Second, you don't really "pay" the 0, and confronting two measure in the same km/s or similar is easier like "it's 5km/s vs it's 500kms/s", it's easy to say "it's 100 times faster", and converting from one unit to another it's simple, it's 5km/s? add 3 zero and here you go it's 5000m/s, easy and simple, no calculation, can be done mentally etc, why should i need to do some math to compare inch to feet? it's absurd.
I don't need math to compare mm to cm, or mm to mt or similar, but you do, and it's silly, useless, and it get you nowere.
 
  • Like
Reactions: jkn
I tried to make as simple post as possible to get main point trough: Somebody has simplified too much and turned message into bs:

"Object arrival speed: 25.5 km/s
Object departure speed: 44 km/s"

Why do you think velocity is correct and speed is not?

I'll use velocity as vector and speed absolute value of it.

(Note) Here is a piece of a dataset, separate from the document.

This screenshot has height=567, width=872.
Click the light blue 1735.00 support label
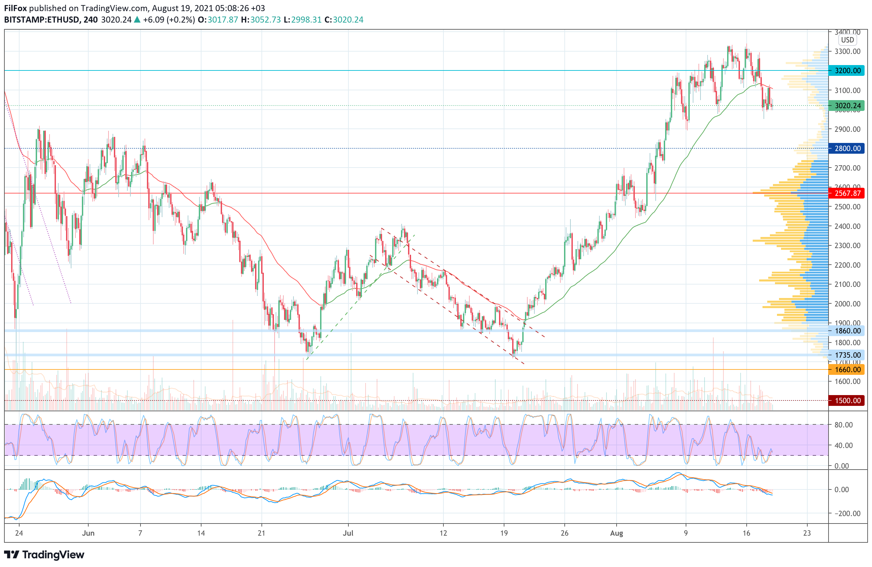coord(847,355)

For example slingshot around Jupiter does not change speed of a satellite relative to Jupiter (direction of velocity will change). Speed will change relative to Sun, Earth, Pluto,... So slingshot around the Sun does not increase speed relative to Sun (direction of velocity will change). For example a star and a rock are coming 10 km/s towards the Sun from same direction. A rock goes around the Sun and roughly back to direction it come from. It will have very high speed when close to Sun, but speed will drop to back 10 km/s when far away. It was rest relative to that star. Now it is traveling 20 km/s roughly towards it.
 
Last edited by a moderator:
  • Informative
Reactions: Grendal
Can someone simply come to an agreement (I know it is hard) about how the JPL explained what just happened:
"
The CNEOS team plotted the object's current trajectory and even looked into its future. A/2017 U1 came from the direction of the constellation Lyra, cruising through interstellar space at a brisk clip of 15.8 miles (25.5 kilometers) per second.

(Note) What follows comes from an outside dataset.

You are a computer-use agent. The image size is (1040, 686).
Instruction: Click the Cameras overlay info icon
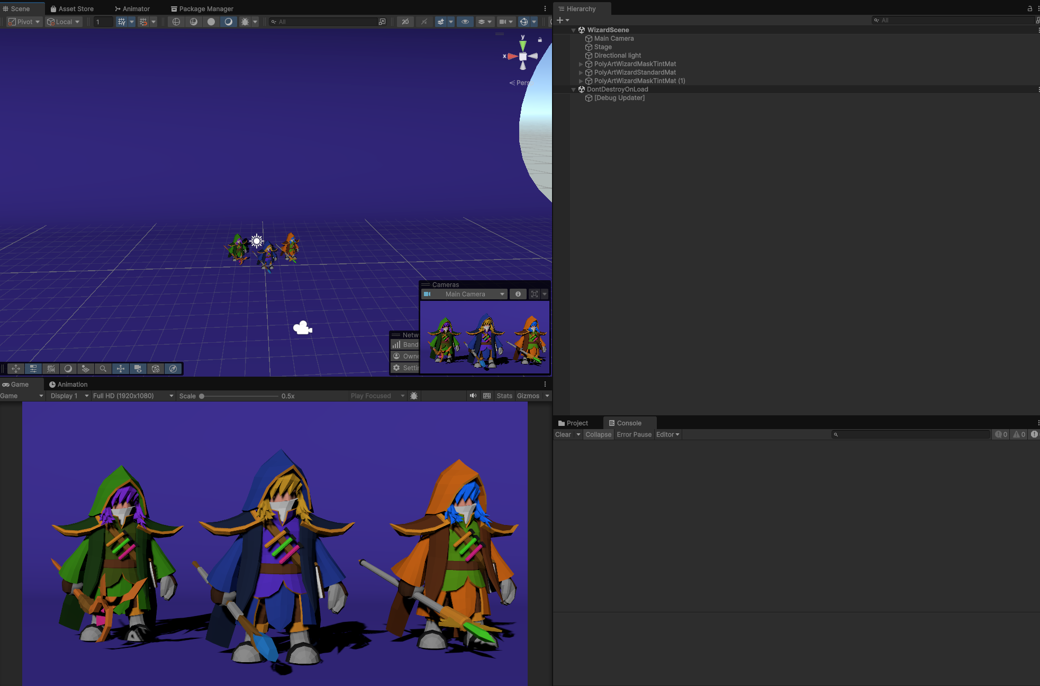click(x=518, y=294)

The object approached our solar system from almost directly "above" the ecliptic, the approximate plane in space where the planets and most asteroids orbit the Sun, so it did not have any close encounters with the eight major planets during its plunge toward the Sun. On Sept. 2, the small body crossed under the ecliptic plane just inside of Mercury's orbit and then made its closest approach to the Sun on Sept. 9. Pulled by the Sun's gravity, the object made a hairpin turn under our solar system, passing under Earth's orbit on Oct. 14 at a distance of about 15 million miles (24 million kilometers) -- about 60 times the distance to the Moon. It has now shot back up above the plane of the planets and, travelling at 27 miles per second (44 kilometers per second) with respect to the Sun, the object is speeding toward the constellation Pegasus.
"
 
Can someone simply come to an agreement (I know it is hard) about how the JPL explained what just happened:
"
The CNEOS team plotted the object's current trajectory and even looked into its future. A/2017 U1 came from the direction of the constellation Lyra, cruising through interstellar space at a brisk clip of 15.8 miles (25.5 kilometers) per second.

The object approached our solar system from almost directly "above" the ecliptic, the approximate plane in space where the planets and most asteroids orbit the Sun, so it did not have any close encounters with the eight major planets during its plunge toward the Sun. On Sept. 2, the small body crossed under the ecliptic plane just inside of Mercury's orbit and then made its closest approach to the Sun on Sept. 9. Pulled by the Sun's gravity, the object made a hairpin turn under our solar system, passing under Earth's orbit on Oct. 14 at a distance of about 15 million miles (24 million kilometers) -- about 60 times the distance to the Moon. It has now shot back up above the plane of the planets and, travelling at 27 miles per second (44 kilometers per second) with respect to the Sun, the object is speeding toward the constellation Pegasus.
"
I see nothing wrong in that text. A/2017 U1 had speed 25.5 km/s when it was far away from the Sun. Its speed increased when it fell towards Sun. Suns gravity turned it around (less than 180⁰). Because it is climbing away from Sun its speed is slowing down. It was 44 km/s when article was written. Speed will drop back to 25.5 km/s when it is far away for the Sun. That takes years.

Slingshot effect can give permanent increase of speed.